Required task
Can you reproduce the passage below on LC method transfer word for word from "The ease and" to "resources re-validating methods."?

____ Source document

Some common productivity challenges in routine LC analysis workflows. Routine analysis laboratories may face several potential productivity challenges with regards to their LC workflows. One of the most common sources of inefficiency is the process of transferring LC methods between instruments, where unforeseen complications and delays can divert time away from testing and have a major impact on productivity. This is true not only when transferring methods between laboratories, such as from analytical development to quality control (QC) settings, or when outsourcing to contract laboratories, but also when scaling-up methods across multiple instruments within the same laboratory or transferring workflows from legacy to new systems.

The ease and speed of method transfer often depends upon several factors, including the robustness of the method to be transferred, as well as the instrumental deviations of the systems involved. Here, the technical characteristics of the platform, such as gradient delay volume, pump mixing mode, hydrodynamic behavior, choice of column and eluent thermostatic options, can all affect critical performance outcomes, such as peak resolution or retention times. The complexity of method transfer is also determined in large part by the requirements of the analytical outcome and defined limits of acceptable deviation from the original system. Ideally, method transfer should occur with no method modifications to avoid spending large amounts of time and resources re-validating methods.

________
____ Raw data

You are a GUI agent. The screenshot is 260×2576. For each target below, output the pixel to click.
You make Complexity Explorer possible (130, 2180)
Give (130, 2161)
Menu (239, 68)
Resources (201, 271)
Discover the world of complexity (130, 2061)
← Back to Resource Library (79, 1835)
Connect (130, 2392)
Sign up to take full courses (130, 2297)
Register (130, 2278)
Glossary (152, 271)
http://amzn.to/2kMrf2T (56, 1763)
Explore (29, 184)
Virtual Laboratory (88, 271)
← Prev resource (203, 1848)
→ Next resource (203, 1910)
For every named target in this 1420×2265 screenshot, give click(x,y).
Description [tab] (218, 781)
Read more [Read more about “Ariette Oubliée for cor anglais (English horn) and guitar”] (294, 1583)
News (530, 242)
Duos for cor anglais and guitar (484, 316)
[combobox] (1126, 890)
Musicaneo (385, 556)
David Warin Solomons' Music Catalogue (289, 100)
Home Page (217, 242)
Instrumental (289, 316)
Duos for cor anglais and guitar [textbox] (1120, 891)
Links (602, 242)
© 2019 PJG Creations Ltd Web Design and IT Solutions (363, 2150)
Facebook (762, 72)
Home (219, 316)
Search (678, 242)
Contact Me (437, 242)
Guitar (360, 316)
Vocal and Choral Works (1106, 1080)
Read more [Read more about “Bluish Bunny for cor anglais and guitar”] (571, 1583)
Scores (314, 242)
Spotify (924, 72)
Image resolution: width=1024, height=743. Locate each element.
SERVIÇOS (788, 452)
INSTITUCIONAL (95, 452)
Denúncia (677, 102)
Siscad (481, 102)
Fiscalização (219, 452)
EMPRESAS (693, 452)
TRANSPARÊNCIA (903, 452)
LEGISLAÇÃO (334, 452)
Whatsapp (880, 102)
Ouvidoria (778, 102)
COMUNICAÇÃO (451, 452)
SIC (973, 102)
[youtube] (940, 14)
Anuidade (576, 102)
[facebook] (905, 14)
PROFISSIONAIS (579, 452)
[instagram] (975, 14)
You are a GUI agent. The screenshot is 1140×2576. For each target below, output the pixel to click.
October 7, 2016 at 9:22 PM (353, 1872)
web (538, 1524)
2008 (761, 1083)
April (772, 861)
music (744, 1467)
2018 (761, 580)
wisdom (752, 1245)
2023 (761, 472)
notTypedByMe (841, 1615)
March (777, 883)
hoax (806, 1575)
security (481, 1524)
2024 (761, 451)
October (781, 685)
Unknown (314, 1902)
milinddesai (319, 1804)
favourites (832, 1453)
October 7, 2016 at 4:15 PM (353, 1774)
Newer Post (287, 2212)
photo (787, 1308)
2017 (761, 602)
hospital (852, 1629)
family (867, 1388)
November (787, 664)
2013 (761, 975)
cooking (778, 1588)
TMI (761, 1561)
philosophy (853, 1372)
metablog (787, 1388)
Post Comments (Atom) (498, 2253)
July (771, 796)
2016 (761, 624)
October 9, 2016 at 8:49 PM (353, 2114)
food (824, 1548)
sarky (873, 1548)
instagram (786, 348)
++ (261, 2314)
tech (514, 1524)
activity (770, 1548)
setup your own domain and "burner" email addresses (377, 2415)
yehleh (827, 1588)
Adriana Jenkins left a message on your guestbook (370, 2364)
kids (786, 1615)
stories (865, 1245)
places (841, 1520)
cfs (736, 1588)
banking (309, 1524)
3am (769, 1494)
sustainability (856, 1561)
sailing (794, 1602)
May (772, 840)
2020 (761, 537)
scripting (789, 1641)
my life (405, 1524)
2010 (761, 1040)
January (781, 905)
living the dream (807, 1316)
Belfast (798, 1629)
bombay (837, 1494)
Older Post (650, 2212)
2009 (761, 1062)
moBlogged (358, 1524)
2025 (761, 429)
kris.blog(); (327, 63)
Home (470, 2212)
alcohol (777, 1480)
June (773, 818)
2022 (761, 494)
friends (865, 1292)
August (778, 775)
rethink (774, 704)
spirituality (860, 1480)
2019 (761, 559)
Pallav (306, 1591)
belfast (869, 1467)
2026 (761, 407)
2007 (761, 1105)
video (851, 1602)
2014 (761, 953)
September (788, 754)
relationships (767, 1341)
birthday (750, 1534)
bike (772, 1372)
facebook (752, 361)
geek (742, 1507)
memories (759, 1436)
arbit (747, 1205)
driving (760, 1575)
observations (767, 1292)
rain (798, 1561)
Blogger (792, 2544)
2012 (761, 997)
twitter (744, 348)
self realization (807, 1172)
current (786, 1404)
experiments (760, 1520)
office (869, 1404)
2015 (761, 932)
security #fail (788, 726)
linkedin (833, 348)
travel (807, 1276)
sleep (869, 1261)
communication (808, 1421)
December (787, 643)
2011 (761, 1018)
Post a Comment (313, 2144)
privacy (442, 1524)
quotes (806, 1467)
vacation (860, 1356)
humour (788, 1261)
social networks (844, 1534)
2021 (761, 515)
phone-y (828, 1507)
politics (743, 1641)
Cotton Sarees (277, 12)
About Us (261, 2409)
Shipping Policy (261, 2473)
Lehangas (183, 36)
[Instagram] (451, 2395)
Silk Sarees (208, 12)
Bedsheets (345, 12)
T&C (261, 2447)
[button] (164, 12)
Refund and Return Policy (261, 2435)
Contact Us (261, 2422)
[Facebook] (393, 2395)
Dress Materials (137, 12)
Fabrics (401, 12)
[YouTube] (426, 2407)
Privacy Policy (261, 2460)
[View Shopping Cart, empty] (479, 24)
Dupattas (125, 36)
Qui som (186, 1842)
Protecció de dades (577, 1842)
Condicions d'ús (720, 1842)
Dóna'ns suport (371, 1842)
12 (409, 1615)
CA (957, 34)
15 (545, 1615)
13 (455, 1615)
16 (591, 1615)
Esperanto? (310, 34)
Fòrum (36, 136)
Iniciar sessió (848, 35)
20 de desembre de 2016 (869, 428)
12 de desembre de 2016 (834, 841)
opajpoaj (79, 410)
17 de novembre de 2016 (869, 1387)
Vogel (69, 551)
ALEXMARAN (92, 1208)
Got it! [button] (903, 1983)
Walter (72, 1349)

________

Output for this task
The ease and speed of method transfer often depends upon several factors, including the robustness of the method to be transferred, as well as the instrumental deviations of the systems involved. Here, the technical characteristics of the platform, such as gradient delay volume, pump mixing mode, hydrodynamic behavior, choice of column and eluent thermostatic options, can all affect critical performance outcomes, such as peak resolution or retention times. The complexity of method transfer is also determined in large part by the requirements of the analytical outcome and defined limits of acceptable deviation from the original system. Ideally, method transfer should occur with no method modifications to avoid spending large amounts of time and resources re-validating methods.